Make an exact copy of the entries that come next.

SUPPLIED DATA:
[Start of section]

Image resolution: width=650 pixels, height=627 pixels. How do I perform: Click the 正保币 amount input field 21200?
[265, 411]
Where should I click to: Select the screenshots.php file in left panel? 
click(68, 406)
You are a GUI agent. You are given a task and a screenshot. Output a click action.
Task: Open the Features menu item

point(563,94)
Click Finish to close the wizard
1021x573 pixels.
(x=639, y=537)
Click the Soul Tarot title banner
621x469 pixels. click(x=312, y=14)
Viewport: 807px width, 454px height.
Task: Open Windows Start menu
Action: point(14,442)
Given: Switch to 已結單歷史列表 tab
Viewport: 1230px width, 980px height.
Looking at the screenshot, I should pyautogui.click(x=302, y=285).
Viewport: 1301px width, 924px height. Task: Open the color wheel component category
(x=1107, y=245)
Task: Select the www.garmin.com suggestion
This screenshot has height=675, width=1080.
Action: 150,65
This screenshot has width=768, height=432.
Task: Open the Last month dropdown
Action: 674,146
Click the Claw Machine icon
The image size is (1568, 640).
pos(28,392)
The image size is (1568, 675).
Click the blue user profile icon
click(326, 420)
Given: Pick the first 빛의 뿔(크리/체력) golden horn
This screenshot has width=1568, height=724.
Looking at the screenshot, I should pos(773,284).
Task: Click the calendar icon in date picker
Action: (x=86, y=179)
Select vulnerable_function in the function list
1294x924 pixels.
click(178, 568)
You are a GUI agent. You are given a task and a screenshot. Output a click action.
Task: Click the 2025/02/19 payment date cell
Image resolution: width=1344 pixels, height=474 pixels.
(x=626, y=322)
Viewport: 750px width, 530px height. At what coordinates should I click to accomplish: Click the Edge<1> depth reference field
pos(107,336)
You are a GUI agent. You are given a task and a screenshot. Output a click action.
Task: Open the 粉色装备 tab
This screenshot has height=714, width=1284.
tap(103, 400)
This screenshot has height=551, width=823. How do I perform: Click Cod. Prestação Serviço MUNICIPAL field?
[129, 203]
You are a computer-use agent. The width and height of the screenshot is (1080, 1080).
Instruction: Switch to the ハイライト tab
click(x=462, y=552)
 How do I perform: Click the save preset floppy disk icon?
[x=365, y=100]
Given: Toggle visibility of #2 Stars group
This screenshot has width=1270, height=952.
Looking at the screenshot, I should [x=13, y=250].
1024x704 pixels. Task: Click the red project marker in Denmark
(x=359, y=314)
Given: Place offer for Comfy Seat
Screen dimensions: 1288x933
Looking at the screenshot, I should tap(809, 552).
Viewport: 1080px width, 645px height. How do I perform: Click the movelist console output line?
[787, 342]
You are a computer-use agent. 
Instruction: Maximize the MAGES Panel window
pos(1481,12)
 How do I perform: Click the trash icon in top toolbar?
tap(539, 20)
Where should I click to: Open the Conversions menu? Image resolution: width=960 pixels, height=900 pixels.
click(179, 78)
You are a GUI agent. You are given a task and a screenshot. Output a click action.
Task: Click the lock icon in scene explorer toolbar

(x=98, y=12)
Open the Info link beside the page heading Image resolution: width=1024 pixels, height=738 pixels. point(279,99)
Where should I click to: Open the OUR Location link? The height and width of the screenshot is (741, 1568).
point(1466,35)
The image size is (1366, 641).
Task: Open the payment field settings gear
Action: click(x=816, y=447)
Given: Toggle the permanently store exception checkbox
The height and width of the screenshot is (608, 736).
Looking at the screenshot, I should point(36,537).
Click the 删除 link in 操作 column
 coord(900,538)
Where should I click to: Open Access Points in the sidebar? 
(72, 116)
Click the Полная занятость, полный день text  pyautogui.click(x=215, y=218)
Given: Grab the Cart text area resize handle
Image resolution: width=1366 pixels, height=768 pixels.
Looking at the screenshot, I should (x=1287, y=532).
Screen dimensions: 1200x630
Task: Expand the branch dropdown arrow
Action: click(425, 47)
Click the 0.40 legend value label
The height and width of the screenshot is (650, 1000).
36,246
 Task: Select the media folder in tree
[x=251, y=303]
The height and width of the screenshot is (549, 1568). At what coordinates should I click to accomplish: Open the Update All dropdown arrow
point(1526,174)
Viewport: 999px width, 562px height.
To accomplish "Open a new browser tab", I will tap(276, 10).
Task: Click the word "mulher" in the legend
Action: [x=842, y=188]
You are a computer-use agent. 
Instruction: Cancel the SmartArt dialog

[End of section]

SOLUTION:
Image resolution: width=650 pixels, height=627 pixels. How do I perform: Click the 正保币 amount input field 21200?
[265, 411]
Where should I click to: Select the screenshots.php file in left panel? 
click(68, 406)
You are a GUI agent. You are given a task and a screenshot. Output a click action.
Task: Open the Features menu item

point(563,94)
Click Finish to close the wizard
1021x573 pixels.
(x=639, y=537)
Click the Soul Tarot title banner
621x469 pixels. click(x=312, y=14)
Viewport: 807px width, 454px height.
Task: Open Windows Start menu
Action: point(14,442)
Given: Switch to 已結單歷史列表 tab
Viewport: 1230px width, 980px height.
Looking at the screenshot, I should pyautogui.click(x=302, y=285).
Viewport: 1301px width, 924px height. Task: Open the color wheel component category
(x=1107, y=245)
Task: Select the www.garmin.com suggestion
This screenshot has height=675, width=1080.
Action: 150,65
This screenshot has width=768, height=432.
Task: Open the Last month dropdown
Action: 674,146
Click the Claw Machine icon
The image size is (1568, 640).
pos(28,392)
The image size is (1568, 675).
Click the blue user profile icon
click(326, 420)
Given: Pick the first 빛의 뿔(크리/체력) golden horn
This screenshot has width=1568, height=724.
Looking at the screenshot, I should pos(773,284).
Task: Click the calendar icon in date picker
Action: (x=86, y=179)
Select vulnerable_function in the function list
1294x924 pixels.
click(178, 568)
You are a GUI agent. You are given a task and a screenshot. Output a click action.
Task: Click the 2025/02/19 payment date cell
Image resolution: width=1344 pixels, height=474 pixels.
(x=626, y=322)
Viewport: 750px width, 530px height. At what coordinates should I click to accomplish: Click the Edge<1> depth reference field
pos(107,336)
You are a GUI agent. You are given a task and a screenshot. Output a click action.
Task: Open the 粉色装备 tab
This screenshot has height=714, width=1284.
tap(103, 400)
This screenshot has height=551, width=823. How do I perform: Click Cod. Prestação Serviço MUNICIPAL field?
[129, 203]
You are a computer-use agent. The width and height of the screenshot is (1080, 1080).
Instruction: Switch to the ハイライト tab
click(x=462, y=552)
 How do I perform: Click the save preset floppy disk icon?
[x=365, y=100]
Given: Toggle visibility of #2 Stars group
This screenshot has width=1270, height=952.
Looking at the screenshot, I should [x=13, y=250].
1024x704 pixels. Task: Click the red project marker in Denmark
(x=359, y=314)
Given: Place offer for Comfy Seat
Screen dimensions: 1288x933
Looking at the screenshot, I should tap(809, 552).
Viewport: 1080px width, 645px height. How do I perform: Click the movelist console output line?
[787, 342]
You are a computer-use agent. 
Instruction: Maximize the MAGES Panel window
pos(1481,12)
 How do I perform: Click the trash icon in top toolbar?
tap(539, 20)
Where should I click to: Open the Conversions menu? Image resolution: width=960 pixels, height=900 pixels.
click(179, 78)
You are a GUI agent. You are given a task and a screenshot. Output a click action.
Task: Click the lock icon in scene explorer toolbar

(x=98, y=12)
Open the Info link beside the page heading Image resolution: width=1024 pixels, height=738 pixels. point(279,99)
Where should I click to: Open the OUR Location link? The height and width of the screenshot is (741, 1568).
point(1466,35)
The image size is (1366, 641).
Task: Open the payment field settings gear
Action: click(x=816, y=447)
Given: Toggle the permanently store exception checkbox
The height and width of the screenshot is (608, 736).
Looking at the screenshot, I should point(36,537).
Click the 删除 link in 操作 column
 coord(900,538)
Where should I click to: Open Access Points in the sidebar? 
(72, 116)
Click the Полная занятость, полный день text  pyautogui.click(x=215, y=218)
Given: Grab the Cart text area resize handle
Image resolution: width=1366 pixels, height=768 pixels.
Looking at the screenshot, I should (x=1287, y=532).
Screen dimensions: 1200x630
Task: Expand the branch dropdown arrow
Action: click(425, 47)
Click the 0.40 legend value label
The height and width of the screenshot is (650, 1000).
36,246
 Task: Select the media folder in tree
[x=251, y=303]
The height and width of the screenshot is (549, 1568). At what coordinates should I click to accomplish: Open the Update All dropdown arrow
point(1526,174)
Viewport: 999px width, 562px height.
To accomplish "Open a new browser tab", I will tap(276, 10).
Task: Click the word "mulher" in the legend
Action: [x=842, y=188]
You are a computer-use agent. 
Instruction: Cancel the SmartArt dialog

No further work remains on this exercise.